Work to be completed> Give again the lines of the data from its first line through the line with "Given: Click the second". Change nothing.

Material for this exercise>
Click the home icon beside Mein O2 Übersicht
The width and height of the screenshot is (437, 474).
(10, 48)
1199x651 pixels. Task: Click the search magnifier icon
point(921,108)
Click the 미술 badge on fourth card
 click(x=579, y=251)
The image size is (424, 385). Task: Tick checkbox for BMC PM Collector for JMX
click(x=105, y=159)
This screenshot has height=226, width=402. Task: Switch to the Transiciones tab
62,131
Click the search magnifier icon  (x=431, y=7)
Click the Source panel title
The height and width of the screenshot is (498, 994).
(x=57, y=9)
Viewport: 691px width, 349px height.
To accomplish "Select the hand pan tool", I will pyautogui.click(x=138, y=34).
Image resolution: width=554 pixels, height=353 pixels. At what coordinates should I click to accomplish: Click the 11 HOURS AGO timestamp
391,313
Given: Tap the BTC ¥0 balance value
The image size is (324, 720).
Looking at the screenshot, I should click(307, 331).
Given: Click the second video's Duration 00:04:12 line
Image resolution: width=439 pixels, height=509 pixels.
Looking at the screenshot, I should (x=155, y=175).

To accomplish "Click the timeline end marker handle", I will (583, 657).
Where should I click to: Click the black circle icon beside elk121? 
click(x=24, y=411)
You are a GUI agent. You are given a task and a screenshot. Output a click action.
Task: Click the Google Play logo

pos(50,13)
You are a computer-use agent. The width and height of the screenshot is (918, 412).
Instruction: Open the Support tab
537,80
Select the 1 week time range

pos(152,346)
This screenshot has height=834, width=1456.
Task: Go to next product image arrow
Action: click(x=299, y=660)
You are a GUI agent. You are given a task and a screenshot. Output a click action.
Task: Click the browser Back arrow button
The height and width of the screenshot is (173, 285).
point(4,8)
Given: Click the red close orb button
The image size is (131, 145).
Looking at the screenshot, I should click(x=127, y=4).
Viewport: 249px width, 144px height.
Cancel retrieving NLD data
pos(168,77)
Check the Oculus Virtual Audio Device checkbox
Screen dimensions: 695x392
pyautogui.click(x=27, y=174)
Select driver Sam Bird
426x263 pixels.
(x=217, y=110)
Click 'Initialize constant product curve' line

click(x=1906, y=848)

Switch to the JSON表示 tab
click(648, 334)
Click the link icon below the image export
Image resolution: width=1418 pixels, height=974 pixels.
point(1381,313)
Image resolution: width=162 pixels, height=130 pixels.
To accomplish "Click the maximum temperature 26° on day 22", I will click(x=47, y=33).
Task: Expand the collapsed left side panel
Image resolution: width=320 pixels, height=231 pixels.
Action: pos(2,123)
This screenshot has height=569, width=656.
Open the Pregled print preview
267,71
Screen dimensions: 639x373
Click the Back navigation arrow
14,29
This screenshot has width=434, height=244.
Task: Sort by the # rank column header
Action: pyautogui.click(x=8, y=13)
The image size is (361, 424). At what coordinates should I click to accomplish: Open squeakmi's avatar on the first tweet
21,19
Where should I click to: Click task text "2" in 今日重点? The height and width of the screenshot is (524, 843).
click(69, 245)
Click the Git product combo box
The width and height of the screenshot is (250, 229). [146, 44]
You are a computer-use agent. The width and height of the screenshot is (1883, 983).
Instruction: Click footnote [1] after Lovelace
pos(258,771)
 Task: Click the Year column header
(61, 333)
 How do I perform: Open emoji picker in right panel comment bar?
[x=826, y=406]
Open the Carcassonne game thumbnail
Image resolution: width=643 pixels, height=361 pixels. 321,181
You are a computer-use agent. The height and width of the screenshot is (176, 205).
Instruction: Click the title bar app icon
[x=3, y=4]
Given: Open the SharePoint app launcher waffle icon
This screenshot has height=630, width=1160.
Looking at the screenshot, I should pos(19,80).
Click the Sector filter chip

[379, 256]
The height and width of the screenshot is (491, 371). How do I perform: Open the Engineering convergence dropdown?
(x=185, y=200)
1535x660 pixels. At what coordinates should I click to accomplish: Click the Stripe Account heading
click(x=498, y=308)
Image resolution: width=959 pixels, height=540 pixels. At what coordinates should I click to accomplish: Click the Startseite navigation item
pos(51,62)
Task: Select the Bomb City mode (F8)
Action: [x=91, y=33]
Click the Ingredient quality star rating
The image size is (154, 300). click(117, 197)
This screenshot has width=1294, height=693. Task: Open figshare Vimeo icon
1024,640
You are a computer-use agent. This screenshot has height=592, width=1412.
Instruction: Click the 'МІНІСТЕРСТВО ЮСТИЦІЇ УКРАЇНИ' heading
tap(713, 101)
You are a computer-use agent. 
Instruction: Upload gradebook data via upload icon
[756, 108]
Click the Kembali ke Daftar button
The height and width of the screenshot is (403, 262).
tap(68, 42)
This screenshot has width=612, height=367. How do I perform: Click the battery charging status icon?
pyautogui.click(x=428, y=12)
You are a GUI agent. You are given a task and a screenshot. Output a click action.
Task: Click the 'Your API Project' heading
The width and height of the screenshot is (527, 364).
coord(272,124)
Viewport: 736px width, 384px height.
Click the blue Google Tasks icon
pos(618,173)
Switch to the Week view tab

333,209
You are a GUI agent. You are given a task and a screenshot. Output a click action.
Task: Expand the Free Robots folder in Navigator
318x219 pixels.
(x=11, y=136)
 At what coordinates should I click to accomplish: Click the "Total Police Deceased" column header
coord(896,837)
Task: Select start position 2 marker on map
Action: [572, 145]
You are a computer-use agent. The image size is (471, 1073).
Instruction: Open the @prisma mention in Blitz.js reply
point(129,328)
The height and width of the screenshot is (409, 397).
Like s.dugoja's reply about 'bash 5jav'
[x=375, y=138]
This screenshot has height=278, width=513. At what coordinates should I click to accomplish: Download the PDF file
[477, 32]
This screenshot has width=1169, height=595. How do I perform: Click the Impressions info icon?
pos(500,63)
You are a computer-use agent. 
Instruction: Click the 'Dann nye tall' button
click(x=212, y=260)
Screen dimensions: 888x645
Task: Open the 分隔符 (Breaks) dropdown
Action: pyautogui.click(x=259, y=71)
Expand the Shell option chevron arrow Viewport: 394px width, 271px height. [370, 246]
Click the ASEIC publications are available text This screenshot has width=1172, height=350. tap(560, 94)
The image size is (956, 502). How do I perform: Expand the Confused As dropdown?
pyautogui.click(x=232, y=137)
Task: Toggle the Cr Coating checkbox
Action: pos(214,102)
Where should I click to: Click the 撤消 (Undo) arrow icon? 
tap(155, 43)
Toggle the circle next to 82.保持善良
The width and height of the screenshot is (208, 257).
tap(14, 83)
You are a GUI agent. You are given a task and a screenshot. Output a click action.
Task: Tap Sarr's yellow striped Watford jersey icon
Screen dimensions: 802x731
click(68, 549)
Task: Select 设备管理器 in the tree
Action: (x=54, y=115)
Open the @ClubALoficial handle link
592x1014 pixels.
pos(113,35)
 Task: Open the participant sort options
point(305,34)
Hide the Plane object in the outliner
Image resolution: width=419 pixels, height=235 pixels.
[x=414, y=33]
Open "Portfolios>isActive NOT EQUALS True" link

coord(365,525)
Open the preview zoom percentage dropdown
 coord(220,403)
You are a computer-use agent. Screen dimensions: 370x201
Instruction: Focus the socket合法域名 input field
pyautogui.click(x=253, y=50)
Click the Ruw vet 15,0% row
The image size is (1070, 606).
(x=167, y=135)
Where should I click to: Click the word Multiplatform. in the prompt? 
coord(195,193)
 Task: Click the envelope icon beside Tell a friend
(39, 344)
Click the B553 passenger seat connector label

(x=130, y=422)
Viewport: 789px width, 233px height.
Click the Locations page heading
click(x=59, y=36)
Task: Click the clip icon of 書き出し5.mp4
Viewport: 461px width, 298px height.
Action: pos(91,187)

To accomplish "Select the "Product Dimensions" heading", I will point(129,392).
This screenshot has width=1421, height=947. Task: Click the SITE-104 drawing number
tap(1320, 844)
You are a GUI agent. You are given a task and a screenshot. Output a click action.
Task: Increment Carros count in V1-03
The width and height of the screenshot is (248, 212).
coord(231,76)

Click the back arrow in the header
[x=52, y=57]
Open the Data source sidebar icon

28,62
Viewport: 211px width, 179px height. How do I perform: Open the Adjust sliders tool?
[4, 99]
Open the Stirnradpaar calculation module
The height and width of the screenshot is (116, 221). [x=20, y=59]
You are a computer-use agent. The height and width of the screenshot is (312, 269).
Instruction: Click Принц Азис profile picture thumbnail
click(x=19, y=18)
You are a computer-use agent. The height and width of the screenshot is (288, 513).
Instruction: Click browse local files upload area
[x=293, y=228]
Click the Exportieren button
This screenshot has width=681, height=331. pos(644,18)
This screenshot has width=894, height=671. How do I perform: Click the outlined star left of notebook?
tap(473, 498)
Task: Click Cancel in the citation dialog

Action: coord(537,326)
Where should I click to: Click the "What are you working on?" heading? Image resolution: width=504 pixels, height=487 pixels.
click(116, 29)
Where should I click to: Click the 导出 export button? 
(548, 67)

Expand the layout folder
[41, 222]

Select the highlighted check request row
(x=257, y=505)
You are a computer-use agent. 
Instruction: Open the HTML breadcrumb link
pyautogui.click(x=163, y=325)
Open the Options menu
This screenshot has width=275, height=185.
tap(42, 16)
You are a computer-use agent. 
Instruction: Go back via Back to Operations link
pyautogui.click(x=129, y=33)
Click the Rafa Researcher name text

Response to the task>
Click the home icon beside Mein O2 Übersicht
The width and height of the screenshot is (437, 474).
(10, 48)
1199x651 pixels. Task: Click the search magnifier icon
point(921,108)
Click the 미술 badge on fourth card
 click(x=579, y=251)
The image size is (424, 385). Task: Tick checkbox for BMC PM Collector for JMX
click(x=105, y=159)
This screenshot has height=226, width=402. Task: Switch to the Transiciones tab
62,131
Click the search magnifier icon  (x=431, y=7)
Click the Source panel title
The height and width of the screenshot is (498, 994).
(x=57, y=9)
Viewport: 691px width, 349px height.
To accomplish "Select the hand pan tool", I will pyautogui.click(x=138, y=34).
Image resolution: width=554 pixels, height=353 pixels. At what coordinates should I click to accomplish: Click the 11 HOURS AGO timestamp
391,313
Given: Tap the BTC ¥0 balance value
The image size is (324, 720).
Looking at the screenshot, I should click(307, 331).
Given: Click the second video's Duration 00:04:12 line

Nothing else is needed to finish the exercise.